Fragment of information lost: quote from Robert Oppenheimer’s diary, July 16, 1945.

“We knew the world would never be the same again. A few people laughed, a few cried. Most were silent. I remembered a line from Hinduism’s holy book, the Bhagavadgita… ‘I am Death, the great destroyer of worlds.’ I guess we all felt it, one way or another.”


Elias Vance moved along the Purifiers’ trail like a hunter. He was only a day’s journey from them. In the night, he saw a faint but constant glow in the distance: the Stone Fort. And he realized that’s where all the threads led. That’s where Ezra had run to.
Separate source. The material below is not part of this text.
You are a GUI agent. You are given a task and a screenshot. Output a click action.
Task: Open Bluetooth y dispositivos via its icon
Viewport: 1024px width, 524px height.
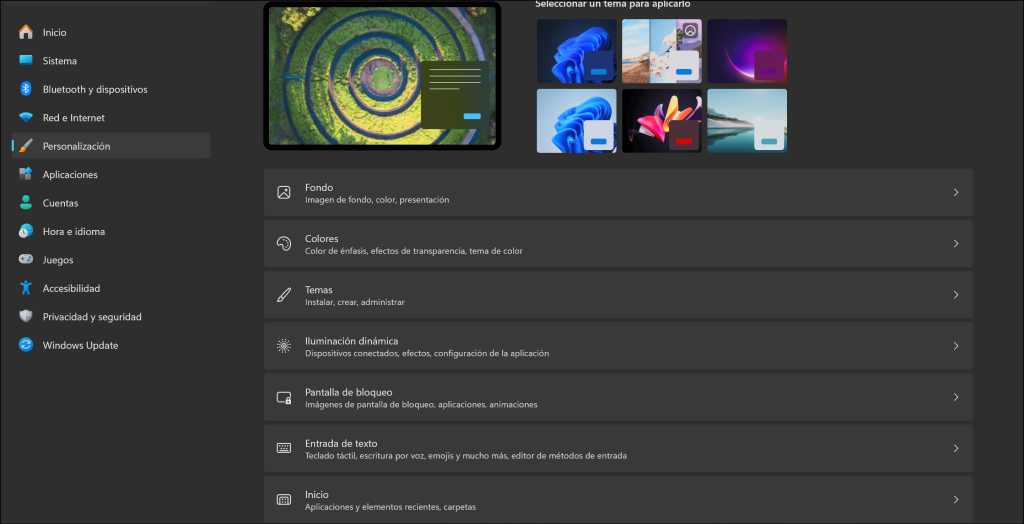pos(26,89)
That’s where the Purifiers were going, too. He quickened his stride, driven by a bad feeling.

His body protested, but his will was unyielding. Each burning mile brought him not just closer to Ezra, but closer to the epicenter of the struggle. He felt it with the intuition of a historian. Great battles always take place where not just armies but ideas collide. And this little light in the night was the bonfire to which all the moths of the new world flocked, both those who carried the light and those who carried the darkness.
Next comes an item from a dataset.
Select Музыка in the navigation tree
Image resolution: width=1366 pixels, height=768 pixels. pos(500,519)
In the Fort itself, tensions had reached a fever pitch. Jonah’s spies, the “whisperers,” had done their work. The community was split. Some saw Ezra and his knowledge as salvation, others as a curse that brought the wrath of the fanatics upon them. Matvei Stone tried to keep order with an iron hand, but his authority was shaken for the first time. People looked at him with doubt.

Leo was silent. He avoided Ezra, but he did not join those who demanded that the engineer be banished. He carried around the poisonous words of the “savior” and didn’t know who to believe. His childhood was over. The first, deepest scar was appearing on his soul – the scar of betrayal, real or imagined.